(Text and item location entries)
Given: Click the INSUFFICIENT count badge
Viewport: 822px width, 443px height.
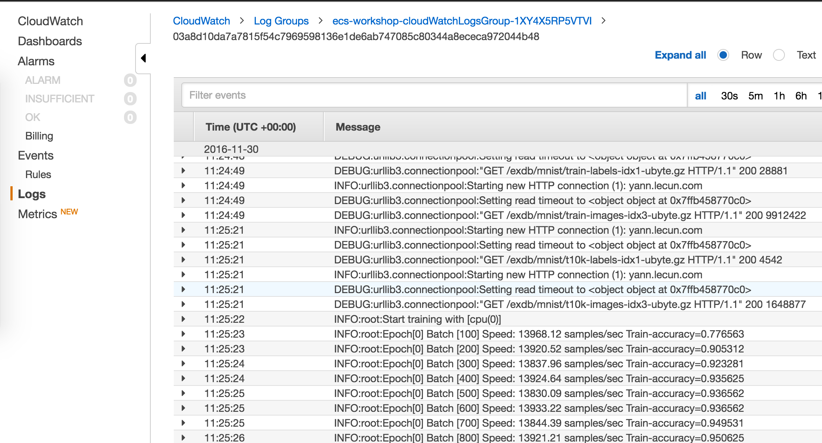Looking at the screenshot, I should click(130, 99).
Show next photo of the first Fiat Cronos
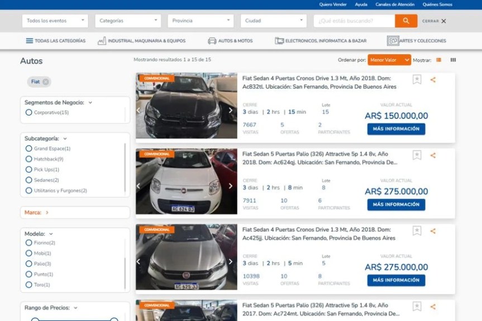 point(231,110)
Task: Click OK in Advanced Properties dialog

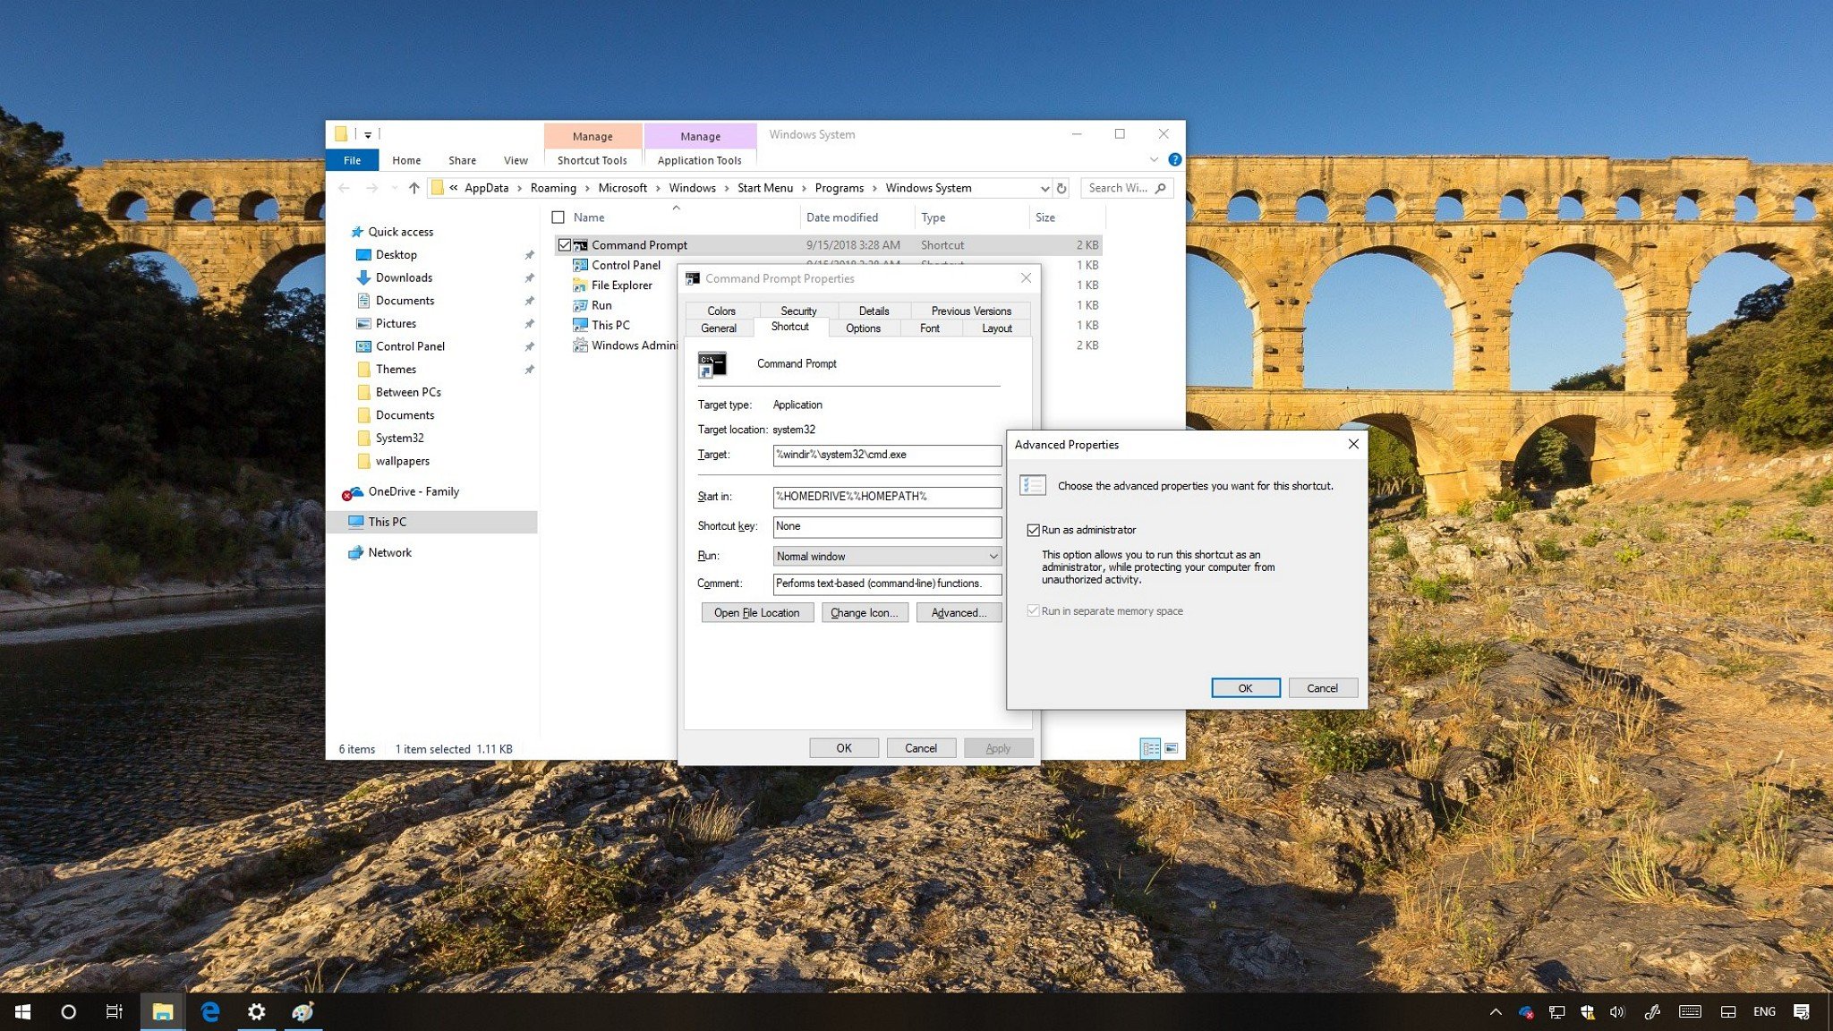Action: [x=1245, y=687]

YOUR INSTRUCTIONS:
Write out each line of the material above word for word, omitting the pictures.

REPLY:
Given: Click the INSUFFICIENT count badge
Viewport: 822px width, 443px height.
Looking at the screenshot, I should click(130, 99).
Show next photo of the first Fiat Cronos
 point(231,110)
Task: Click OK in Advanced Properties dialog

Action: [x=1245, y=687]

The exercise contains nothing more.